# Florida GTG Feb 2nd (Tampa area)



## 300Z (Mar 20, 2005)

Feb Sat 2nd is the big date.

Meet time 630-700pm till whenever we feel like... 
Hooters in Brandon (Corner of 60 & Falkenburg)










Looking forward to meeting you all. 

Leo


----------



## bass_lover1 (Dec 10, 2005)

Count me in


----------



## pete36 (Jan 5, 2008)

im there


----------



## Mirage_Man (Jun 29, 2007)

Figures that would be a day that I'm "on call" for work! DOH!


----------



## mobeious (Jan 26, 2007)

im there if i can get my mids and sub in by then


----------



## 99IntegraGS (Jan 18, 2007)

I'll join y'all next time... my car is nowhere near done and I'm not up for making a 9-hour RT drive in a car with no interior! If my install was at least in decent shape I'd make it, but I don't want to be remembered as the old guy with the gutted Integra still rocking 6-year old Kenwood comps!  

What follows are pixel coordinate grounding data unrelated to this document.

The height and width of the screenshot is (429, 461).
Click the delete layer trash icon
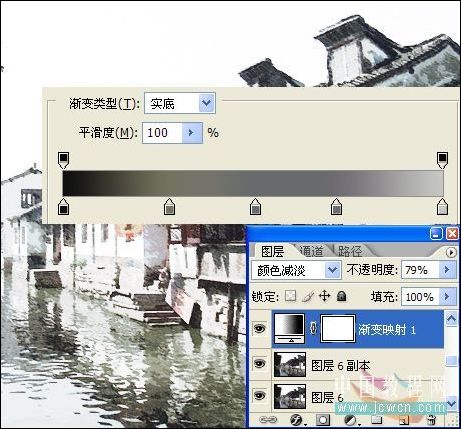point(432,420)
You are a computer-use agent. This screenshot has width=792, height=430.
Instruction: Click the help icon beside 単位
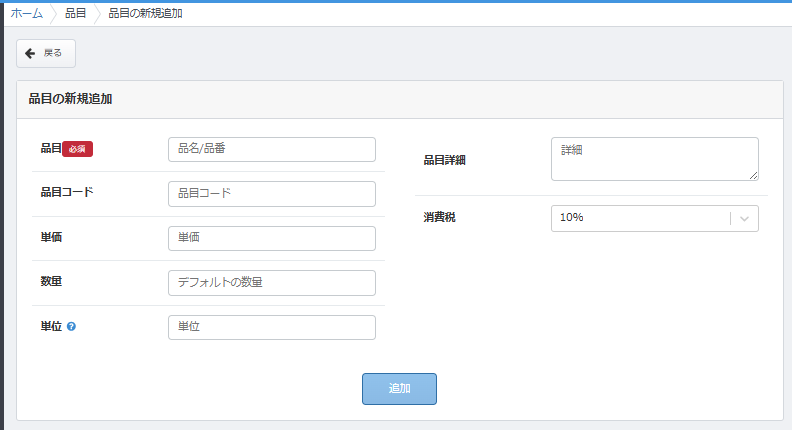(x=71, y=327)
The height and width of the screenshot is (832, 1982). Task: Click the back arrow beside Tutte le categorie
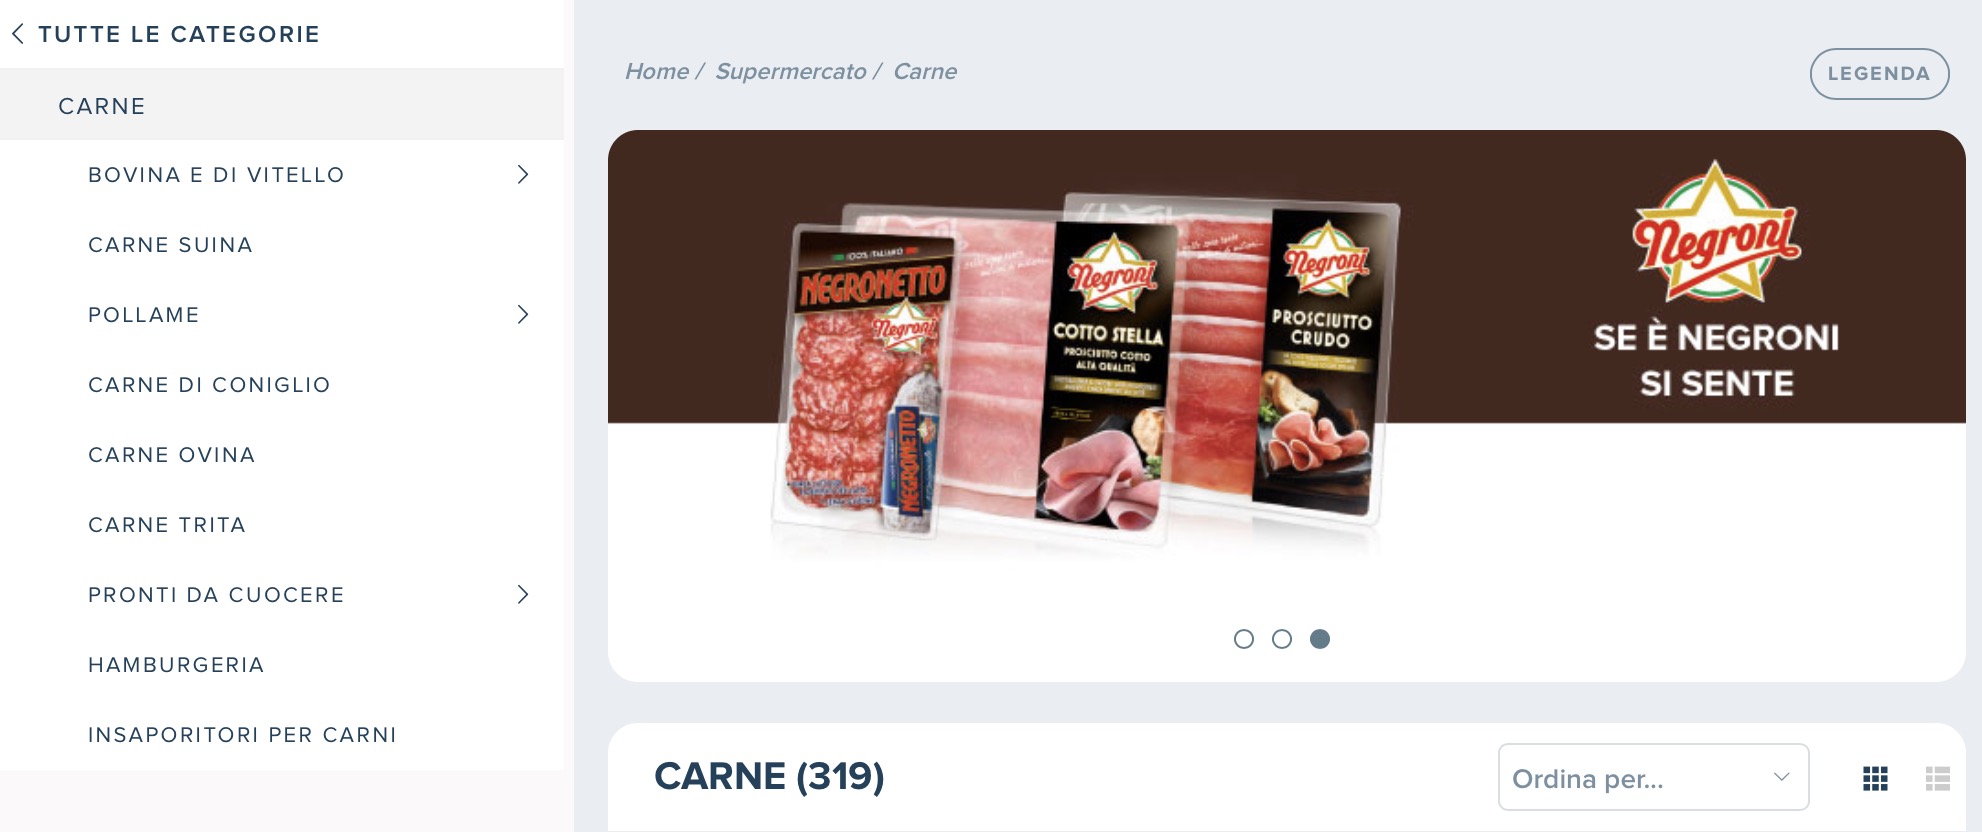[18, 34]
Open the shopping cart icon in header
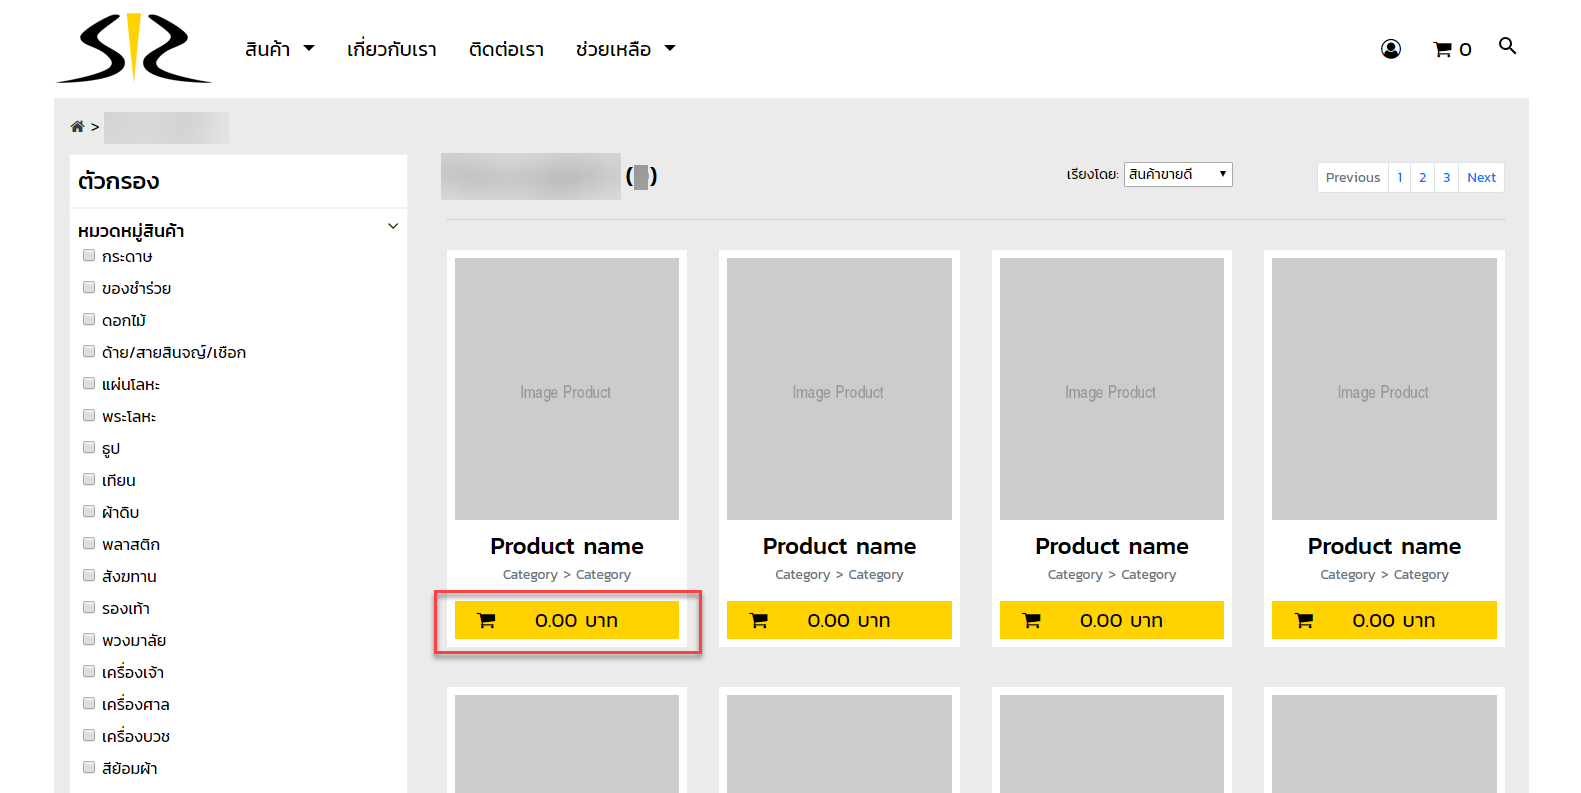This screenshot has width=1581, height=793. click(1442, 49)
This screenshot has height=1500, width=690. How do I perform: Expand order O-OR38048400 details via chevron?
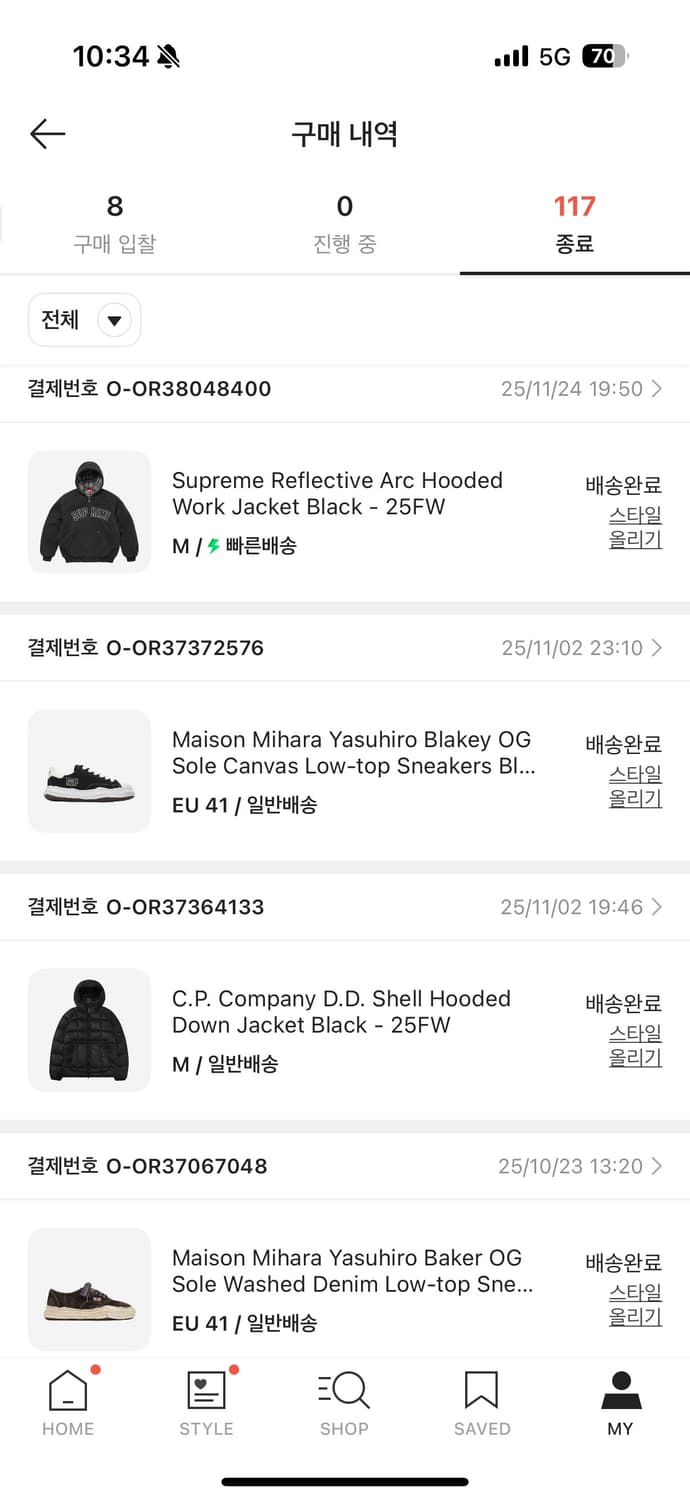tap(658, 389)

Y'all have a blast and take some pics!

JD


----------



## 300Z (Mar 20, 2005)

Countdown bump! Less than a week for the meet!  

Leo


----------



## 300Z (Mar 20, 2005)

Another bump, few days left till the GTG!  

Leo


----------



## 300Z (Mar 20, 2005)

What happened to you guys last night? Nobody from here showed up...  
We had 12 attendees but all were just the usual folks... We had a great time like always.

Leo


----------



## MadMaxSE-L (Oct 19, 2006)

I had to work until midnight, then be bcak here at 8 am 

I'm sure it woulda been fun though
-Matt


----------



## 300Z (Mar 20, 2005)

Sorry to hear that man. 

Hope you all can make it next time.

Leo


----------



## MadMaxSE-L (Oct 19, 2006)

What'd you guys do after Hooters, or did you guys just stay there and hang out?

-Matt


----------



## 300Z (Mar 20, 2005)

Had food at Hooters and hanged out in the parking lot chatting and checking out each others system like usual till just past midnight.


----------



## MadMaxSE-L (Oct 19, 2006)

Damn, sounds like a good time. I would have liked to have made it over...

-Matt


----------



## 300Z (Mar 20, 2005)

Next time.


----------



## mobeious (Jan 26, 2007)

when is next time bring this thread back


----------



## Arc (Aug 25, 2006)

I would say soon. I actually have my car in a listenable state right now. Just need some tuning and I will be done....until I get new mids.


----------



## badbowtie1972 (Nov 22, 2006)

yes please post up when the next one is I would like to make it!


----------



## Arc (Aug 25, 2006)

Any dates people would like to try this out this month?


----------



## filtor1 (Apr 24, 2008)

I will try my best to make it.


----------



## theothermike (Dec 20, 2006)

same


----------



## Arc (Aug 25, 2006)

How does June 22nd sound to everyone?


----------



## mobeious (Jan 26, 2007)

well i was going to say august or so just so some people can take off work and make plans to go


----------



## hybridspl (May 9, 2008)

Any thoughts on doing this again? I moved to Palm Harbor recently, and would love to meet some local car audio fans.


----------